6TH SUNDAY OF ORDINARY TIME (B)
JESUS CURES THE LEPER
In the ancient times, lepers were marginalized from the society for leprosy was considered as always contagious, incurable and seen as a punishment from God. This is the reason why in the first reading of this Sunday’s Mass, lepers were obliged to make known their presence and proximity to others. A leper must keep “his garments rent and his head bare, and shall muffle his beard; he shall cry out, ‘Unclean, unclean!’” so that people could avoid them. Moreover, lepers were obliged to live apart from the rest of the population (Lev 13: 44-46).
The Gospel of today’s Mass shows us Jesus’ compassion to the sick and the outcast, represented by the humble leper. “A leper came to Jesus and KNEELING DOWN BEGGED HIM and said, ‘IF YOU WISH, you can make me clean.’ Moved with PITY, he stretched out his hand, TOUCHED HIM, and said to him, ‘I do will it. Be made clean’ (Mk 1: 40-41).” This brief Gospel passage teaches us the following profound ideas:
- When we ask Our Lord for something, we must ask it with HUMILITY —the leper KNELT down and BEGGED Our Lord—a very striking image which manifests the leper’s indigent condition, humbly asking for God’s mercy.
- In our petitions, we should give PRIMACY TO WHAT GOD WANTS and not to what we want. “If you WISH”, the leper told Our Lord, indicating his RESPECT FOR GOD’S WILL for He knows better than us.
- Utterly different from the usual reaction of the Jews of his time who had neither qualms nor scruples in eluding the leper, Jesus, “moved with PITY,…stretched out his hand, TOUCHED HIM” clearly showing us an example of COMPASSION TOWARDS THE SICK, THE OUTCAST, THE MARGINALIZED, TOUCHING THE UNTOUCHABLE!
WHAT ABOUT US? DO WE HAVE AN INDIFFERENT ATTITUDE TOWARDS THOSE WHO SUFFER: THE POOR, THE SICK, THE STREET CHILDREN, THE BEGGARS….?
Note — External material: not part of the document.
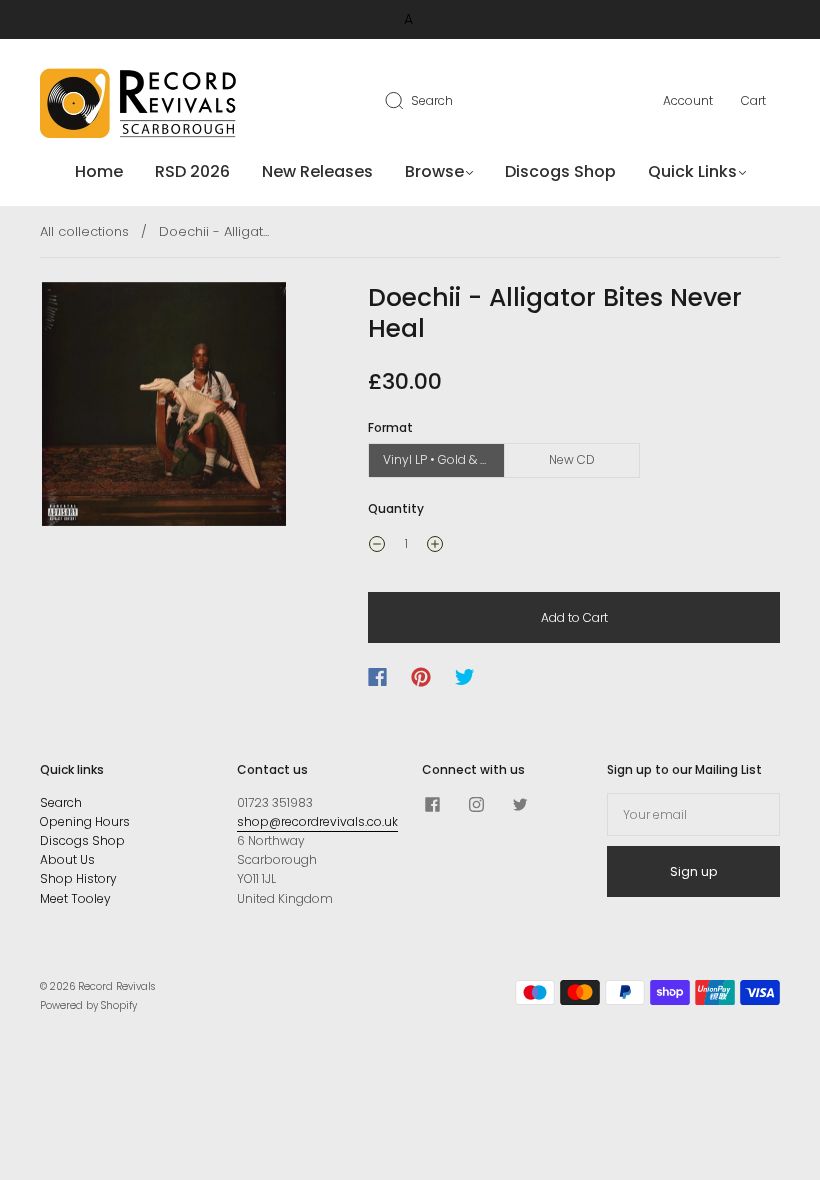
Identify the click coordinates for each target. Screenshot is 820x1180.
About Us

In his message for Lent 2015, Pope Francis invites us to “ask the Lord: ‘Fac cor nostrum secundum cor tuum’: Make our hearts like yours (Litany of the Sacred Heart of Jesus). In this way we will receive a heart which is firm and merciful, attentive and generous, a heart which is not closed, indifferent or prey to the globalization of indifference (Pope Francis, Message for Lent 2015).”